Results and discussion

TVB-N value

Changes in TVB-N values of 210 subsamples (30 fish fillets per day) during storage were presented in Table 1. The initial TVB-N content of the rainbow trout fillets was 8.70 ± 0.86 N/100 g, which significantly increased during storage time and finally reached to 36.79 ± 4.38 N/100 g, which this data is comparable with previous study results for rainbow trout fish fillets22,23,24,25.

Table 1 Descriptive statistics for TVB-N content of samples, measured by the conventional methods.

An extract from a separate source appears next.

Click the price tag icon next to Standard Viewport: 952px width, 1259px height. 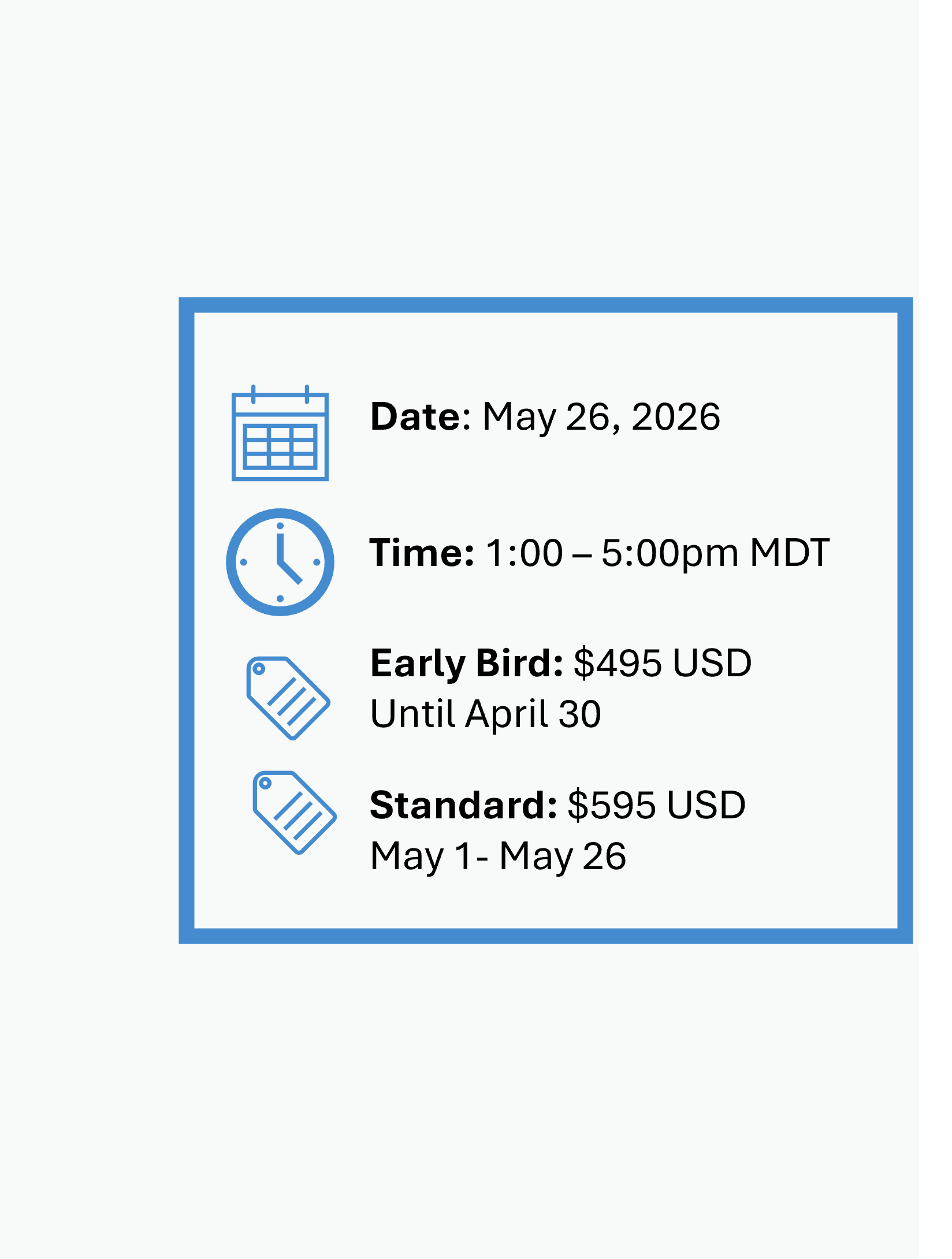point(295,812)
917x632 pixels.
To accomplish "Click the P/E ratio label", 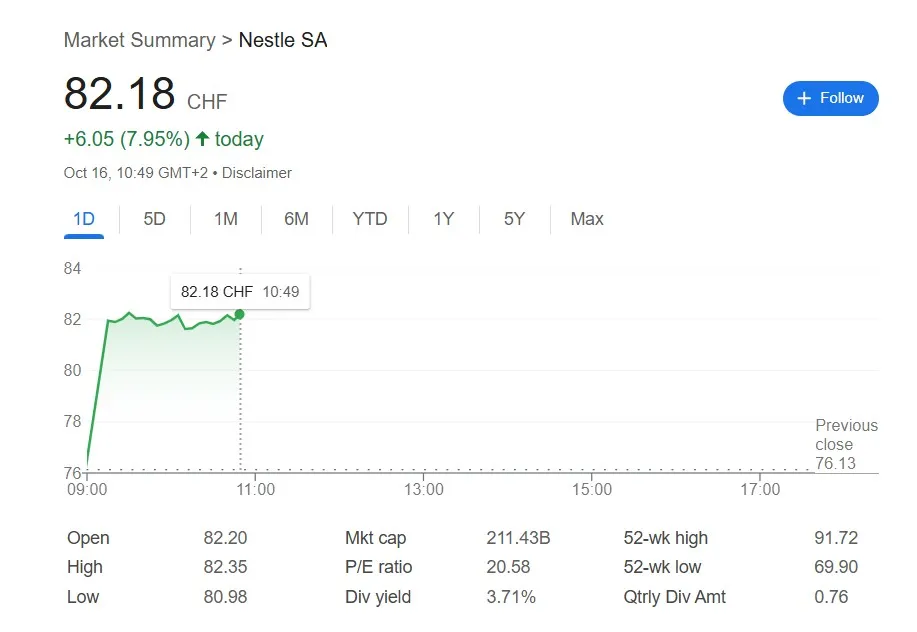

The threshold limit of acceptability for the TVB-N of rainbow trout, as a freshwater fish is considered 20 N/100g26,27,28. Based on this critical value, the acceptable shelf-life for analyzed rainbow trout was 8 days. Furthermore, as shown in Table 1. the variation range of TVB-N for calibration and prediction set were 38.8 and 35.48 mg N/100 g, respectively. Therefore, the differences between the fresh and stale samples were highlighted during 12 days storage which was helpful to establish a suitable and robust calibration model for predicting the total volatile basic nitrogen and consequently estimating shelf-life and quality of rainbow trout fish subsamples29.

Spectral feature analysis

The mean reflectance spectra plot (400–1000 nm) of fish fillet with different TVB-N values are illustrated in Fig. 1. The spectral reflectance curves of samples in various storage days followed an almost similar trend. However, overtime, there was an increase in spectral reflectance across the whole investigated waveband range. The amplitude of variation of spectral reflectance was recognizable on the spectra plot of samples. it was mainly related to the chemical and physical variations in fish muscle during the freshness loss30,31 due to microbial and enzyme activity. Hence, the fresh samples with lower TVB-N content showed the curves with lower reflectance and vice versa.

Figure 1
figure 1

Extracted mean reflectance spectra of rainbow trout fish fillets during cold storage.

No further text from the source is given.